*** TEKS YANG DITAMPILKAN ***

Bismillah, walhamdulillah. Amma ba’du,
Cara berfikir yang harus dimiliki setiap muslim ketika mengais rezeki adalah bagaimana bekerja dengan cara yang
halal untuk mendapat rezeki yang halal. Seorang muslim semestinya tidak berfikir bagaimana menghasilkan rezeki yang banyak walau dengan cara apapun. Seorang muslim semestinya jangan hanya berfikir: “Yang penting dapat harta banyak”, tidak memedulikan kehalalan atau keharamannya. Seorang muslim harus berprinsip seperti ini dikarenakan beberapa hal, diantaranya:
‘1. Rezeki setiap manusia bahkan setiap makhluk sudah dijamin Allah Ta’ala.
[هود: 6]{وَمَا مِنْ دَابَّةٍ فِي الْأَرْضِ إِلَّا عَلَى اللَّهِ رِزْقُهَا وَيَعْلَمُ مُسْتَقَرَّهَا وَمُسْتَوْدَعَهَا كُلٌّ فِي كِتَابٍ مُبِينٍ}
“Dan tidak ada suatu binatang melata pun di bumi melainkan Allah-lah yang memberi rezekinya, dan Dia mengetahui tempat berdiam binatang itu dan tempat penyimpanannya. Semuanya tertulis dalam kitab yang nyata (Al-Lauh Al-Mahfuzh)” (QS. Huud:6)

*** ENTRI HASIL EKSTRAKSI ***

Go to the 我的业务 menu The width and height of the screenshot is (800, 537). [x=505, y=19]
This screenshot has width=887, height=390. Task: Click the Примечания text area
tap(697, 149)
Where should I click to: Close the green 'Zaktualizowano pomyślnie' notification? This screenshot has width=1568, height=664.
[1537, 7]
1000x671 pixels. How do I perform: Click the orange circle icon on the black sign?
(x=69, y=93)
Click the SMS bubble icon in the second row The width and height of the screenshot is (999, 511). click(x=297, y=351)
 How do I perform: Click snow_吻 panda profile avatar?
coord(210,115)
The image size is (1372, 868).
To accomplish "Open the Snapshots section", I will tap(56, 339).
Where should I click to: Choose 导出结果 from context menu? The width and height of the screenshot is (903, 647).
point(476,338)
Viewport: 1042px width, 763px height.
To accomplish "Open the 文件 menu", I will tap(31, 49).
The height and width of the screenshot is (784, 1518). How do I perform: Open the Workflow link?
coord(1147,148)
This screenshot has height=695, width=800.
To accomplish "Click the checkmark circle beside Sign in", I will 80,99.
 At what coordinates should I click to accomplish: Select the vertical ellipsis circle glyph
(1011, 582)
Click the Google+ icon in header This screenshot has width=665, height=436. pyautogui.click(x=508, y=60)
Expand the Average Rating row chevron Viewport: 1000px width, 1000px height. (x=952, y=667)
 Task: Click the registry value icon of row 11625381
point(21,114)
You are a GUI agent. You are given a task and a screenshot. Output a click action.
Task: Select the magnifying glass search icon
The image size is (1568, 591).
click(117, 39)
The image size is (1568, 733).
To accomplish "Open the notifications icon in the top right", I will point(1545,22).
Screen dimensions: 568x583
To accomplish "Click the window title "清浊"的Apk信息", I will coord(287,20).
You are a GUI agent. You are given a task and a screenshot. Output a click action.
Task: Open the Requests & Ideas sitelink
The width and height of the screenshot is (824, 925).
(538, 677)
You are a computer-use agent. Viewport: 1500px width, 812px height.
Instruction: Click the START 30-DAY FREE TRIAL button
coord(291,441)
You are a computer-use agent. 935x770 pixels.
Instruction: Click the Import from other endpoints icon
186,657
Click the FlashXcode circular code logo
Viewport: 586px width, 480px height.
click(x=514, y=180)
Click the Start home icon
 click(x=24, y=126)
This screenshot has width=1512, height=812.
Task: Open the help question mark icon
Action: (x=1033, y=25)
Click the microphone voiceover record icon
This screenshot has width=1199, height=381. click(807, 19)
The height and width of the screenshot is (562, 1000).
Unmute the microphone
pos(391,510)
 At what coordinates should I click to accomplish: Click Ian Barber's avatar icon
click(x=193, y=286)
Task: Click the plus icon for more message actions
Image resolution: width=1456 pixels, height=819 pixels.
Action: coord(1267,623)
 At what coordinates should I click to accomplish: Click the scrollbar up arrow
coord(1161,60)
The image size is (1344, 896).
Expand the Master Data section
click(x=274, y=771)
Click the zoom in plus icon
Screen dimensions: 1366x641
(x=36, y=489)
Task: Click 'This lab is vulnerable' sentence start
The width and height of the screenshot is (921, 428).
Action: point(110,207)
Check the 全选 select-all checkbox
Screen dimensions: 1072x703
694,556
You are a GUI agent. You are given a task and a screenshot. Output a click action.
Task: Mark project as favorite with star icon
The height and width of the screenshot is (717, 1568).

***

▶ **TUJUAN**
Perbarui teks tentang rezeki yang halal mulai dari "Bismillah, walhamdulillah. Amma" terus ke bawah sampai "dijamin Allah Ta’ala.", dengan mengganti "harta" menjadi "kekayaan".

▶ **JAWABAN YANG DIHARAPKAN**
Bismillah, walhamdulillah. Amma ba’du,
Cara berfikir yang harus dimiliki setiap muslim ketika mengais rezeki adalah bagaimana bekerja dengan cara yang
halal untuk mendapat rezeki yang halal. Seorang muslim semestinya tidak berfikir bagaimana menghasilkan rezeki yang banyak walau dengan cara apapun. Seorang muslim semestinya jangan hanya berfikir: “Yang penting dapat kekayaan banyak”, tidak memedulikan kehalalan atau keharamannya. Seorang muslim harus berprinsip seperti ini dikarenakan beberapa hal, diantaranya:
‘1. Rezeki setiap manusia bahkan setiap makhluk sudah dijamin Allah Ta’ala.